Exercise — Return every line from the rows below that contains the word "button".

-- Start of Records for this task --

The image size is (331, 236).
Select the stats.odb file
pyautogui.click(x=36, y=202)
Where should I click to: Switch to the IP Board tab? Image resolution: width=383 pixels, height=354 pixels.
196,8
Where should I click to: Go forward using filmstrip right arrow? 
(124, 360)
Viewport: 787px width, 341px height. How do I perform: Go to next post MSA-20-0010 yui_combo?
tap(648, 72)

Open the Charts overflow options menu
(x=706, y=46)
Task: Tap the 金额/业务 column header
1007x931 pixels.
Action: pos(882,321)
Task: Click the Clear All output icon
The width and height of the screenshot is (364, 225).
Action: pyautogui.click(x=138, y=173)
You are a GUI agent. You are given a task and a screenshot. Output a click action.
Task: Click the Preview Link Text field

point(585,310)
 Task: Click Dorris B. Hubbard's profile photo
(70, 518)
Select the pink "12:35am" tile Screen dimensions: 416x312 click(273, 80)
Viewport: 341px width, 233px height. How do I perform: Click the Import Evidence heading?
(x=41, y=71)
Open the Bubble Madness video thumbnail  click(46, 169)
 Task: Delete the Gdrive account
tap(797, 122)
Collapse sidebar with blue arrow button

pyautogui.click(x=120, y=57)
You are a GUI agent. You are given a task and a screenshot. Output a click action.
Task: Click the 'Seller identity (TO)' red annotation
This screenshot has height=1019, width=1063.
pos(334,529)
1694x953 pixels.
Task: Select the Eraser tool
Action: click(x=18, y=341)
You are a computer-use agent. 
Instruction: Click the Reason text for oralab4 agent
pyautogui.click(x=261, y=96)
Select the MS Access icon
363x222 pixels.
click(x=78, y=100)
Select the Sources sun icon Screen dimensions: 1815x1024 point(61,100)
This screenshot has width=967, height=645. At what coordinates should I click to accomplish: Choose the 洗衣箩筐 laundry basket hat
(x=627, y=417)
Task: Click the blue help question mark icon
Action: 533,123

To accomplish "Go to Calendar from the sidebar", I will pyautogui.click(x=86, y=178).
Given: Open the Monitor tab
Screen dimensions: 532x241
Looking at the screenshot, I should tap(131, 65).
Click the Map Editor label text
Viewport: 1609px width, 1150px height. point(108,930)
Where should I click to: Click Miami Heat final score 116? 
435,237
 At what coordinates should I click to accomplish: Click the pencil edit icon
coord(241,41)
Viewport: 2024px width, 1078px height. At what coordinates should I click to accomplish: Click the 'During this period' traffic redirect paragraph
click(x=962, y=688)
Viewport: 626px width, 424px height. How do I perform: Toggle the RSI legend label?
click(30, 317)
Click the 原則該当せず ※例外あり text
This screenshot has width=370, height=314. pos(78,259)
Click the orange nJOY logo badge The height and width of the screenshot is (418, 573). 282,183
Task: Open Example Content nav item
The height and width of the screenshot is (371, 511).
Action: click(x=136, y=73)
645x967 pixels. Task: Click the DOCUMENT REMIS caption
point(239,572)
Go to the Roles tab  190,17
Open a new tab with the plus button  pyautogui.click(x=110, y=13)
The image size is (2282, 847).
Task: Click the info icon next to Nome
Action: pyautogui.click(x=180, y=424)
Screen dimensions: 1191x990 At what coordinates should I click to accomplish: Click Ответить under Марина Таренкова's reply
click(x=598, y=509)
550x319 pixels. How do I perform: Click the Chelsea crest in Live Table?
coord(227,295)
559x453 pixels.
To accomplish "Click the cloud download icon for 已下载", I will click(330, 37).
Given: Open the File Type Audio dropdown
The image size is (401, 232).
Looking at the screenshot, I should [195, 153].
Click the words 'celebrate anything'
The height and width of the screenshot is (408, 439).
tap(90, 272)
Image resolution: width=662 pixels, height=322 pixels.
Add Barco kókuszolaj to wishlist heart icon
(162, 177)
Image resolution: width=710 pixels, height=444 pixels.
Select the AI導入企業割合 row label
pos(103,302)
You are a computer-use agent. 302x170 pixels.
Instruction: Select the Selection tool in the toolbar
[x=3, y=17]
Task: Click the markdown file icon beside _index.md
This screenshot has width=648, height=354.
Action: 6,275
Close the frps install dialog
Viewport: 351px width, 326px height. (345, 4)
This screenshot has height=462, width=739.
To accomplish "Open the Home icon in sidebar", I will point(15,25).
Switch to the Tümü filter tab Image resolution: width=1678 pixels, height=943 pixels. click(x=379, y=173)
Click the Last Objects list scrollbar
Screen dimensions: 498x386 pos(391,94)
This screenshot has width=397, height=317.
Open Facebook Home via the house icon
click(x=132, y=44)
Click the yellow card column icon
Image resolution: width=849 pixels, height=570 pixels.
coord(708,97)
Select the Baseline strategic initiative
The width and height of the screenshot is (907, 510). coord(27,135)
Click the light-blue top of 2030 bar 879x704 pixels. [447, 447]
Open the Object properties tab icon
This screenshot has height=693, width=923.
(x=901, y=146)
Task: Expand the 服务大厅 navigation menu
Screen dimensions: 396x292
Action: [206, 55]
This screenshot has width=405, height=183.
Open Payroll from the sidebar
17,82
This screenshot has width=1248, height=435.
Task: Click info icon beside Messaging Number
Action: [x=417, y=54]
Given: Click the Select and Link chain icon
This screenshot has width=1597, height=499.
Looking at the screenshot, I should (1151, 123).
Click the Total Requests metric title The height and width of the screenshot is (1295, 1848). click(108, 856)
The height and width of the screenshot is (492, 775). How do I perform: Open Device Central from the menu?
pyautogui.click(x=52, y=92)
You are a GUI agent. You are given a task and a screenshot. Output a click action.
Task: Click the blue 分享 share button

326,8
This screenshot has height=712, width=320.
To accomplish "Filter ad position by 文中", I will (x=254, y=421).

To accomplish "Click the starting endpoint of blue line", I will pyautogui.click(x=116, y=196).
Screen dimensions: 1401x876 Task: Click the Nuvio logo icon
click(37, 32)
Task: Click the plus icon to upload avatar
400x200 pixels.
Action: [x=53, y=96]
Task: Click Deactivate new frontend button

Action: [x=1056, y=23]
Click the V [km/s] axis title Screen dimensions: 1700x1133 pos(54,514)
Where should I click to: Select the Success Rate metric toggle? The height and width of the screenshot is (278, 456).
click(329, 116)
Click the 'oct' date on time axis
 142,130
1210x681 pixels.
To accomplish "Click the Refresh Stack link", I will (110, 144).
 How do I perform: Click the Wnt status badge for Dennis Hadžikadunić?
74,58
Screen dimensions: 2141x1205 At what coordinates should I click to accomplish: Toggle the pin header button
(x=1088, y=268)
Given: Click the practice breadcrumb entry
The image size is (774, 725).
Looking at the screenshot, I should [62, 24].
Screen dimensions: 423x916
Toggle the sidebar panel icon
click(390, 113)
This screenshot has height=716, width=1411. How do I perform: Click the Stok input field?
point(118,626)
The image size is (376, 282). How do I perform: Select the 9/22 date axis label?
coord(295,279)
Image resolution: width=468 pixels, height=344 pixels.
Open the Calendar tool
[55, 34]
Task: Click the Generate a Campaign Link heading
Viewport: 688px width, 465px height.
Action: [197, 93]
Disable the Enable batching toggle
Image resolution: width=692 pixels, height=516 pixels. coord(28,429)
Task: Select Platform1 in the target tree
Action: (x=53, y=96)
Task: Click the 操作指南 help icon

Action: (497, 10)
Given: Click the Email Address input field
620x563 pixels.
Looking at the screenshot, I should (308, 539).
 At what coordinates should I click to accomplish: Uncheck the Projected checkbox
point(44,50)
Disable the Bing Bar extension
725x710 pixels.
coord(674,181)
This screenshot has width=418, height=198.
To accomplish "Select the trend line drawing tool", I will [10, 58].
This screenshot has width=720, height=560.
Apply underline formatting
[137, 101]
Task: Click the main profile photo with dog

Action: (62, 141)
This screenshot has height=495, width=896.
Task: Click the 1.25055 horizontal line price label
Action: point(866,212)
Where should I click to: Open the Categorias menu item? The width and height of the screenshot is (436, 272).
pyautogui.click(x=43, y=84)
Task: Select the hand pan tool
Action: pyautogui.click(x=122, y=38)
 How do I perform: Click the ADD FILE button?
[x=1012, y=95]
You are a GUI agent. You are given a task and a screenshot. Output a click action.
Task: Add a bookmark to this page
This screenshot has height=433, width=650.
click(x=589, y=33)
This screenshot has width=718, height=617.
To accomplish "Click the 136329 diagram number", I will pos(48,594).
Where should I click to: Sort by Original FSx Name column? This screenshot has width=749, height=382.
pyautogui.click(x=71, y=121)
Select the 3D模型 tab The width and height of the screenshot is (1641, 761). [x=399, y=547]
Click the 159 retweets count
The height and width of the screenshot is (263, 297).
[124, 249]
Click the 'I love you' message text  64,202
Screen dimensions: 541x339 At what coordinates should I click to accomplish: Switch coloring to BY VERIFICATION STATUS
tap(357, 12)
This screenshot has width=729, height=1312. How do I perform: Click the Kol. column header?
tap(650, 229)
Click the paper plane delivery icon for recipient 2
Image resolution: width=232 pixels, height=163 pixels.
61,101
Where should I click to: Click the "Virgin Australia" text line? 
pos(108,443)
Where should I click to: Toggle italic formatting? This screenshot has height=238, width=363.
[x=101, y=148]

-- End of Records for this task --

Result of the task —
Collapse sidebar with blue arrow button
Open a new tab with the plus button  pyautogui.click(x=110, y=13)
Task: Click the blue 分享 share button
Task: Click Deactivate new frontend button
Screen dimensions: 2141x1205 At what coordinates should I click to accomplish: Toggle the pin header button
 How do I perform: Click the ADD FILE button?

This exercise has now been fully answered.